A multi-tiered approach is almost certainly necessary whenever an assessment system must satisfy multiple purposes. For example, a state legislature may want a vehicle for accountability while district educators prefer a lower-stakes measure directed at identifying student strengths and weaknesses. The district superintendent, local board of education, and the state education agency may have additional purposes in mind. An assessment system could be designed that includes a high-stakes, top-tier assessment administered statewide on an annual or biannual basis to satisfy the accountability purpose. A series of smaller, coordinated measures aligned to the same content could be designed, to be used in more frequent but shorter administrations to satisfy those who need data for instructional purposes. Other purposes may require additional tiers of testing or reporting. For example, the district superintendent may want to collect classroom assessment data once annually to produce a school- or district-level report while allowing most classroom results to remain solely in the hands of the teachers.

The assessments required in the No Child Left Behind legislation could become part of such a multi-tiered system. The nationwide mandate for assessment has a clear aura of accountability about it. The challenge will be to build a system that allows legitimate educational purposes to be met at the state, district, and classroom levels without being overwhelmed by the magnitude of the national component. This will require conceptualizing how the pieces fit together in a much more coordinated manner than has typically been done. Catherine Snow and Jacqueline Jones concluded their observations regarding a potentially useful role for the national assessments as follows: "Annual [national] tests should be one piece of an integrated system of ongoing classroom-based assessment and professional development, targeted where the need is greatest."
5

One interesting opportunity afforded by the institution of a nationwide assessment component is that models could be designed incorporating the national perspective but using different combinations of options at the state, local, and classroom levels. These models could accommodate the varying political and educational climates that exist in different communities.

Professional Development

Professional development is a serious consumer need that often receives inadequate attention. There are at least three areas in which teacher effectiveness with regard to the use of tests and test results could be enhanced: 1) understanding of the salient features of different tests and basic measurement principles, 2) familiarity with the specific attributes and purposes of assessment programs directly affecting one's students, and 3) facility with making intelligent use of available results.

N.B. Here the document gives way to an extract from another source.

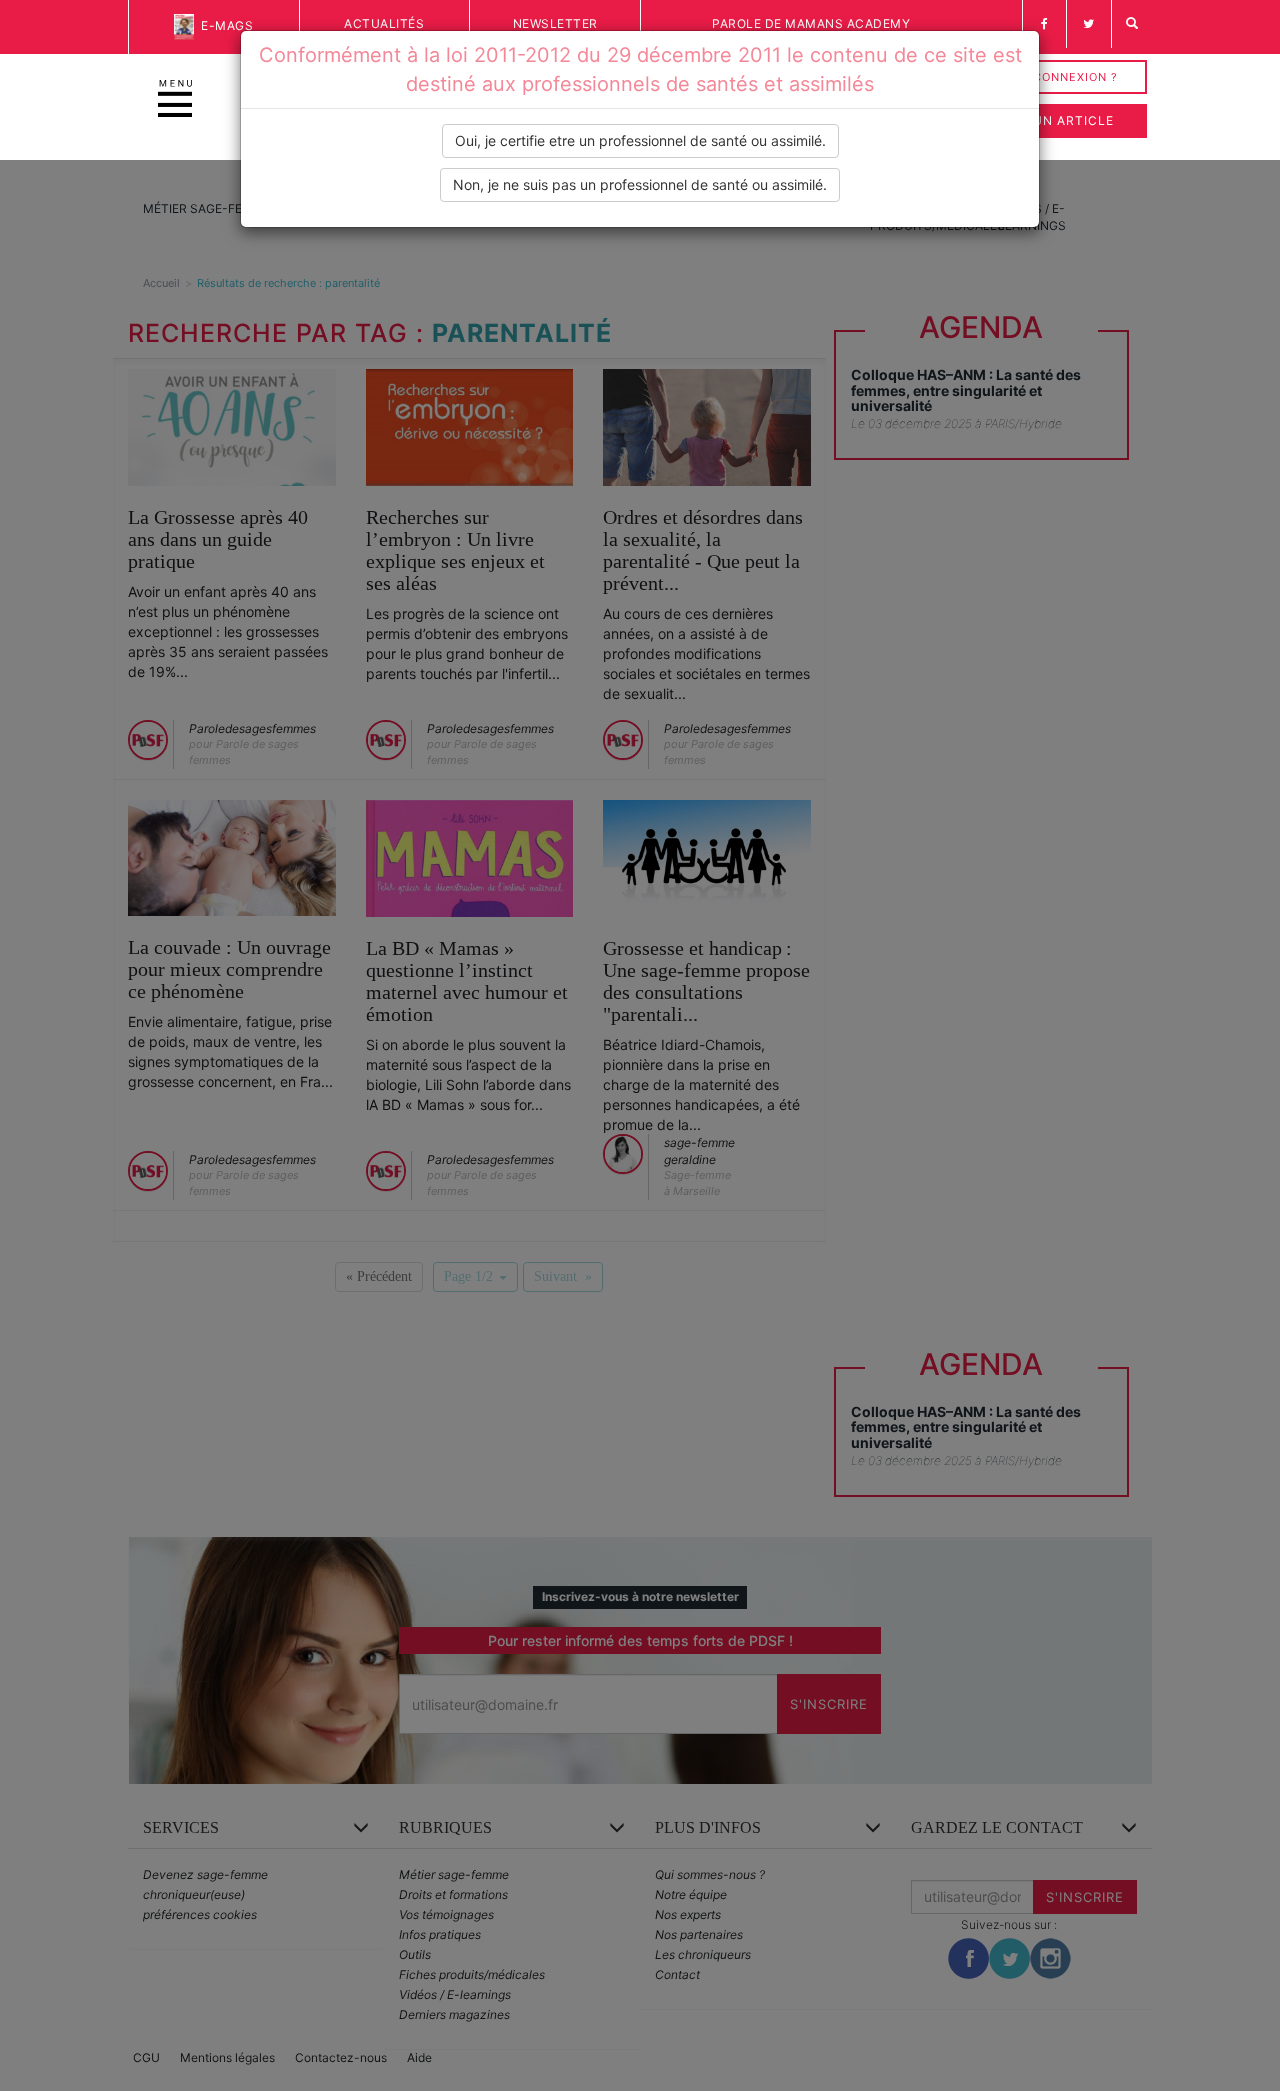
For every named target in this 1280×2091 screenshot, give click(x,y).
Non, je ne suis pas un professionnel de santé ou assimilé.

An achievement test is a useful tool in the hands of a knowledgeable educator. Unfortunately, too many teachers enter the classroom lacking even a rudimentary understanding of how to select and use tests for particular purposes. Basic measurement principles, such as standardization, are widely misunderstood. Then, for the new teacher alone at the head of the class, it gets worse. Some set of tests (often poorly conceived) is adopted as a matter of policy, and the new teacher is expected to muddle through. This is the educational equivalent of "Survivor": everyone is on his or her own and whoever is still standing when the test results are released is considered best. Apparently, this formula is what passes for interesting entertainment, but it is not a very promising way to promote good instruction.

It is tempting to lay most of the need for initial professional development regarding educational assessment in the lap of teacher education institutions. It has long been known that improvements are necessary in both the content and the emphasis of these programs. However, it is probably more realistic to have the responsibility shared between the undergraduate programs that prepare teachers and the districts that employ new teachers. A regional approach that provides high-quality inservice activities combined with district support to release teachers from classroom responsibilities during the first year or two would be one reasonable alternative. It is important that the training and support be provided early in a teacher's career to avoid allowing misunderstandings or unproductive practices to become ingrained.

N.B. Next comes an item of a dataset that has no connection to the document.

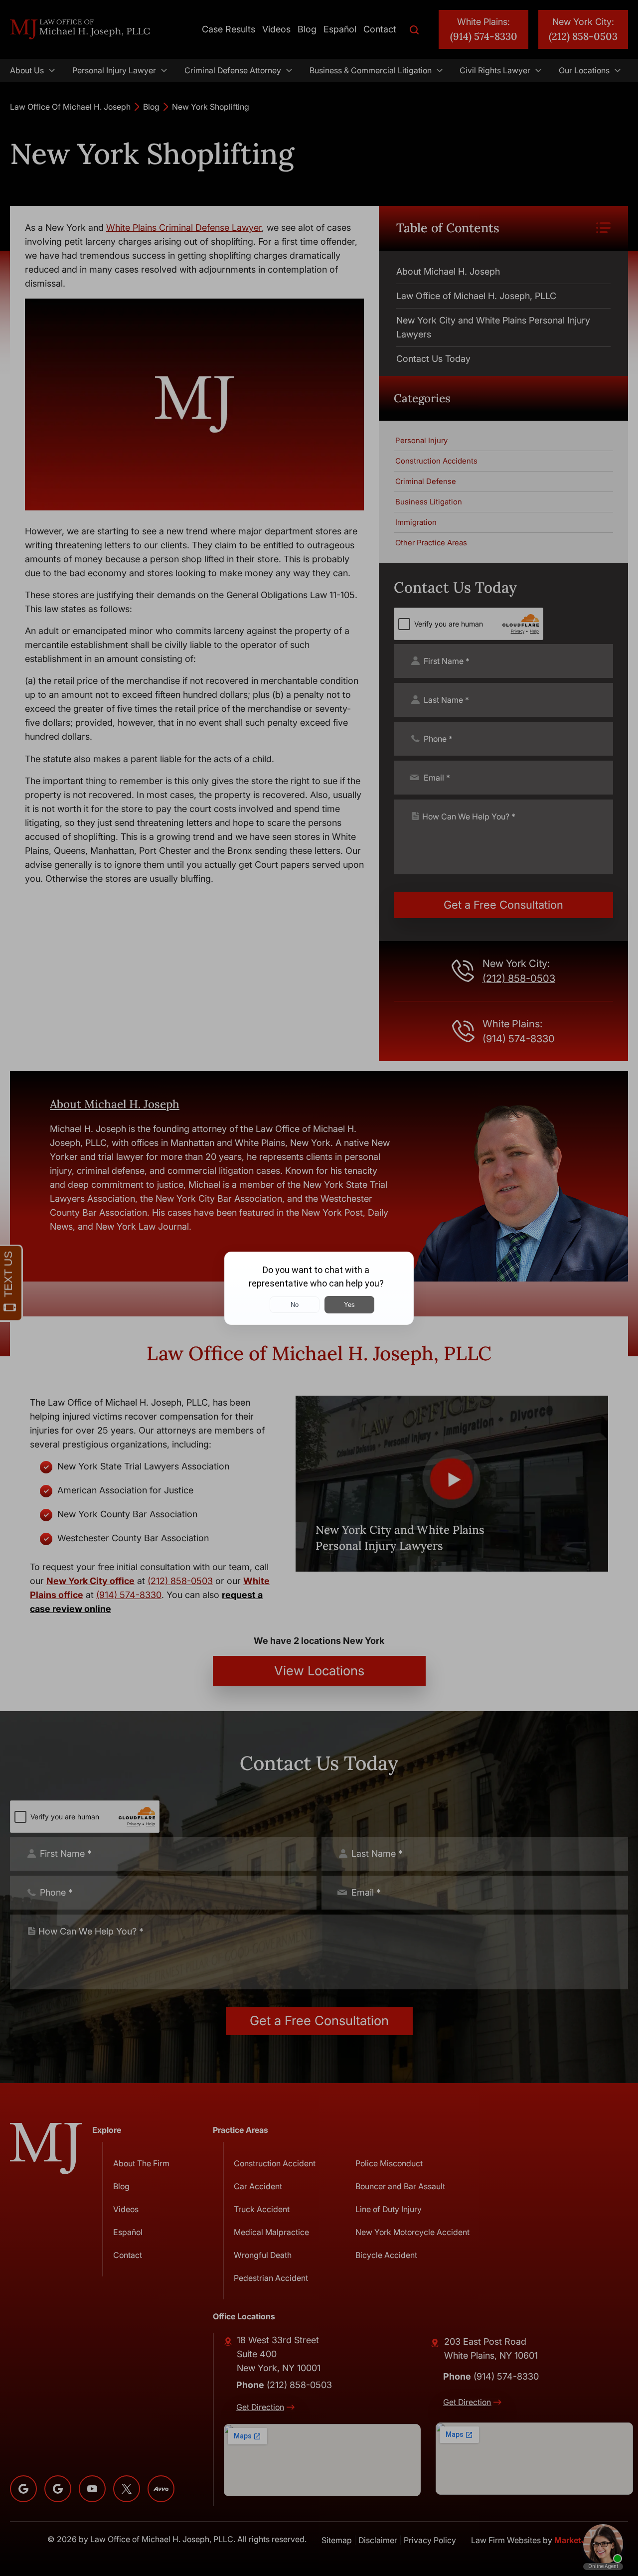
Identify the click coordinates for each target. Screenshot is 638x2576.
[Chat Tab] (319, 1288)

The second professional development need concerns the specifics of the assessments in use in an educator's school. The focus of this inservice training would be to fully explore the purposes and features of any assessments a teacher (or administrator) could reasonably be expected to use in his or her current assignment. These would, of course, include all assessments whether mandated districtwide (or statewide or nationwide) or available for optional use at the classroom or school level. Such training may seem to be an obvious suggestion, but it is one that is simply not acted on in many places.

One frequent observation is that "Tests drive instruction." This is true in part because teachers are often made to wait until the administration of a test is imminent (or history) before they become aware of the content to be assessed. What choice do they have but to play catch-up? This problem is not the fault of teachers, but rather the absence of educational leadership in the sanctioning agency. The preparation for implementing a new assessment system ought to include as standard operating procedure the thorough familiarization of all educators with the content represented by the tests, as well as the tests' purposes, formats, and reporting procedures. Teachers should have ample opportunity to discuss and receive training regarding appropriate instructional strategies linked to the assessed content.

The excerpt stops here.